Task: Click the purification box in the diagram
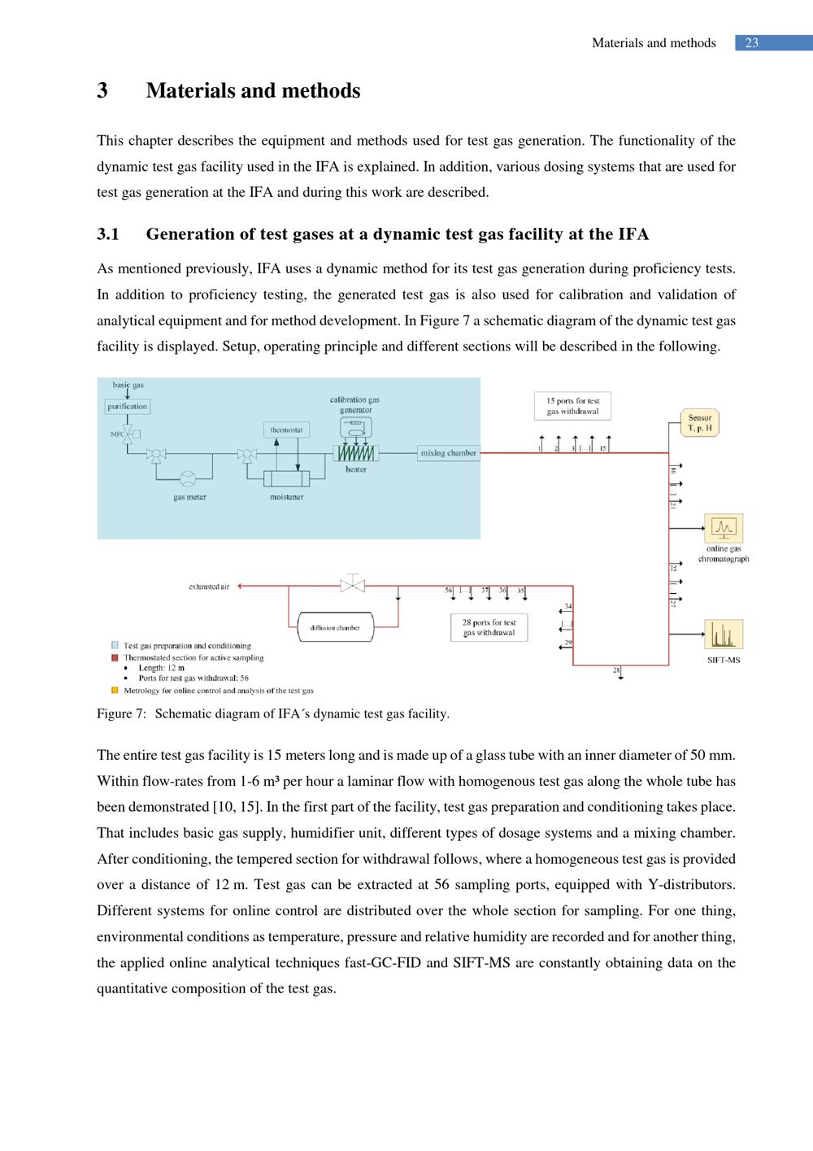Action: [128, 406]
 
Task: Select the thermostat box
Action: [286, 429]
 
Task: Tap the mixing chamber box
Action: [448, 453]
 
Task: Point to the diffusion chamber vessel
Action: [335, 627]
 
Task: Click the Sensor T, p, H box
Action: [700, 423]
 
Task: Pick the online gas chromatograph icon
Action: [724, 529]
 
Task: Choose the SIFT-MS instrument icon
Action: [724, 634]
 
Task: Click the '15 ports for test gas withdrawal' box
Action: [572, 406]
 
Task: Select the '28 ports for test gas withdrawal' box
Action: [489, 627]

————

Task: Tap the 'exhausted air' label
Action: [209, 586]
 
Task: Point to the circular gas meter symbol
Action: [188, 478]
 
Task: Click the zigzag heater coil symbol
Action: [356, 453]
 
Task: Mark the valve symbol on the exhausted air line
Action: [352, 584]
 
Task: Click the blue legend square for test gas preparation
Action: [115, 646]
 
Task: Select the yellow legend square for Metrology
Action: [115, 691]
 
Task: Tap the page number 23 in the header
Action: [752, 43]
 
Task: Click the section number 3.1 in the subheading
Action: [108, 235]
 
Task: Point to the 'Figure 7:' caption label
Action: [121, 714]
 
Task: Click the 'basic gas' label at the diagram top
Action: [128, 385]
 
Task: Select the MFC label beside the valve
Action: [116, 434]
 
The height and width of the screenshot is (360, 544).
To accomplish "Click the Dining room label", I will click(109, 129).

————

## Aim
Rewrite the entries starting at the line that contains "Task: Point to the 'Figure 7:' caption label" and ending at the line that contains "will click(109, 129).", changing "label" to "tag" and leaving everything else as it is.

## Result
Task: Point to the 'Figure 7:' caption tag
Action: [121, 714]
 
Task: Click the 'basic gas' tag at the diagram top
Action: [128, 385]
 
Task: Select the MFC tag beside the valve
Action: [116, 434]
 
The height and width of the screenshot is (360, 544).
To accomplish "Click the Dining room tag", I will click(109, 129).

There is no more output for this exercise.